Miałam już wcześniej coś napisać. Ale przez ostatni czas nie mam ochoty na nic i muszę się pilnować z jedzeniem. Po świętach pozytywnie nastawiona udałam się do pracy. Już na wstępie coś mi nie pasowało, bo nie mogłam odnaleźć się na liście do podpisania obecności. Pomyślałam, ze może drukarka szwankuje. Lece do biura, i nagle słyszę ,,Pani Marto!" dyrektor wołał. I nagle się dowiaduje, że przeniesiono mnie do innego miejsca, bez pytania, tak po prostu. Z super podwyżką o 100 zł...  Trzymałam się twardo, ale na krótko. Łzy same ciekły po policzku. Moją pracownie rękodzieła, moje ,,dziecko", które stawiałam na nogi przez dwa lata, poduchy, torebki, tysiące pomysłów, śmiechów i satysfakcji musiałam w ciągu jednego dnia zostawić. Na rzecz  Środowiskowego Domu Samopomocy i dość ciężką i zupełnie inna pracę. Niby na rok, ale czy będzie po co wracać? Moje miejsce zajęła rehabilitantka...no comment. Okazało się, że nasz ośrodek przejął inny Dom Samopomocy i część pracowników musiało tam przejść, a ja mam zapełnić lukę bo mam ,,doświadczenie'' głupie gadanie. Dużo osób wiedziało wcześniej, przed Sylwestrem, ale każdy się bał mi powiedzieć...Po tym incydencie jestem jeszcze bardziej przekonana, że chce zmienić prace.
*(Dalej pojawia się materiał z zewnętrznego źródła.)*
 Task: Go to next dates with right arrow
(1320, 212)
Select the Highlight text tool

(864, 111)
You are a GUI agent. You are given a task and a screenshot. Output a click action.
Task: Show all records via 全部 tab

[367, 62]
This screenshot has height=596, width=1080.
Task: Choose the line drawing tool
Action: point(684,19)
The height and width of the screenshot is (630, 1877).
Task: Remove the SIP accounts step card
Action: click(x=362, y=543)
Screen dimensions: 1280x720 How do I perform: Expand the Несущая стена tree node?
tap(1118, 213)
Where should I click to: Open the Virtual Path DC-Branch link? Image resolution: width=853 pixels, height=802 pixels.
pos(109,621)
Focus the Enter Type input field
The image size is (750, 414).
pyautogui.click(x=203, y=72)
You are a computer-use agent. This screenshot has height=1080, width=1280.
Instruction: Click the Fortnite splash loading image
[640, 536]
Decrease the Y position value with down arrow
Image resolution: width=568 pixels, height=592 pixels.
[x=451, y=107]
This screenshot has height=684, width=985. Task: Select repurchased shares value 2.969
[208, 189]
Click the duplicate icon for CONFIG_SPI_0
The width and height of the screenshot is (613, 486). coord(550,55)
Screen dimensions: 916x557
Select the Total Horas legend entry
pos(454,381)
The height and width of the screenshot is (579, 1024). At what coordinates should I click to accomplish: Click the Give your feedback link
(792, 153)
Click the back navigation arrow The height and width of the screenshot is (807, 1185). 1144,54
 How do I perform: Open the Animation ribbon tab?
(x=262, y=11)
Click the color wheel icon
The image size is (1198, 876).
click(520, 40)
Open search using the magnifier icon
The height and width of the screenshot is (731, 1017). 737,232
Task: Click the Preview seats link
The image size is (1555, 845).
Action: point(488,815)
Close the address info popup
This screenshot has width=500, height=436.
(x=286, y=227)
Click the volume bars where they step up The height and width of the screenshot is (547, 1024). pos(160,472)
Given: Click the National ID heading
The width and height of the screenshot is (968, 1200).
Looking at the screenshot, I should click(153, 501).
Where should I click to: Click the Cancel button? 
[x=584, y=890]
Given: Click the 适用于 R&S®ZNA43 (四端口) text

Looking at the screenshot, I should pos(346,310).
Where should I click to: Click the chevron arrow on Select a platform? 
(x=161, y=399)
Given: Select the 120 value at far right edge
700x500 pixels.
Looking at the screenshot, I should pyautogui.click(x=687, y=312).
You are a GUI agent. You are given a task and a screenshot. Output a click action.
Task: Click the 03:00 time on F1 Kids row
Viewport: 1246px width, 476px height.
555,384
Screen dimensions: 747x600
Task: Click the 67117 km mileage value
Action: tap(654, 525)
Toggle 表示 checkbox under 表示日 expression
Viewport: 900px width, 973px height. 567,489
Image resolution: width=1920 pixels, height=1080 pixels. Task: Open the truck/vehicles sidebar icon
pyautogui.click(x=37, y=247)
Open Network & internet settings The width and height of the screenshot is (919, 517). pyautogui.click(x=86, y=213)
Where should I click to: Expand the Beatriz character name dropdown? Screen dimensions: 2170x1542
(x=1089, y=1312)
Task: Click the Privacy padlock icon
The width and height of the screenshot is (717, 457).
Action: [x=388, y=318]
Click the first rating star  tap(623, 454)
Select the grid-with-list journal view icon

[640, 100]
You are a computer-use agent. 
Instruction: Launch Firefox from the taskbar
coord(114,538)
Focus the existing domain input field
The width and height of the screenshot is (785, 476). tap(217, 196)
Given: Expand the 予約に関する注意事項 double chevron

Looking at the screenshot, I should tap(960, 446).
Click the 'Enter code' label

Dużo by opowiadać, niby mnie chwalono i znajomi o mnie walczyli (mieliśmy zgraną, dobrą ekipę), ale nic to nie zmieniło. Od jutra mam nową grupę, dziennik i nowe zadania. I to tak w skrócie co mnie spotkało po świętach. Najgorsze jest to,że ja tam nawet całego etatu nie mam.  Rozbiło mnie to dość mocno, nie umiałam ćwiczyć, i strasznie podjadała, obiecałam sobie, że od jutra koniec!

Teraz pora na coś weselszego. Pytałam was o szczotkę, przegrzebałam cały internet, przeczytałam tysiące opinii, znalazłam okazję i zdecydowałam się na model Babyliss  2735e

                          

Jutro ma przyjść, bo zamówiłam przez stronę Media Expert, bo aktualnie jest na nią promocja:) 

W tym tygodniu przyszły buty z zamówienia z Deezee. Muszę przyznać, że są bardzo wygodne i nie spadają, czego się obawiałam. Śmigam w nich prawie codziennie. 

Z przesyłek doszła również ramoneska :) jest piękna, ma lekkie przetarcia, ale i tak jest w idealnym stanie i jest dosyć ciężka jak na prawdziwą ramoneskę przystało, ale to nie odbiera jej uroku. 

Z nowości piękna, czarna dzianinowa hiszpanka z h&m :) zarobiłam parę groszy, bo czasem coś gdzieś sprzedam:)

i patrze co upolowałam:D chorowałam na ten top od wakacji:) 

z aktywności dziś niewiele, ale wierzcie mi nie mam chęci.

Polecam nowy zestaw Gym Break :) zakwasy mega.

Miłego wieczoru wam życzę i jakby ktoś z okolic Tychów Bierunia słyszał o pracy dla plastyka/grafika dajcie proszę znać.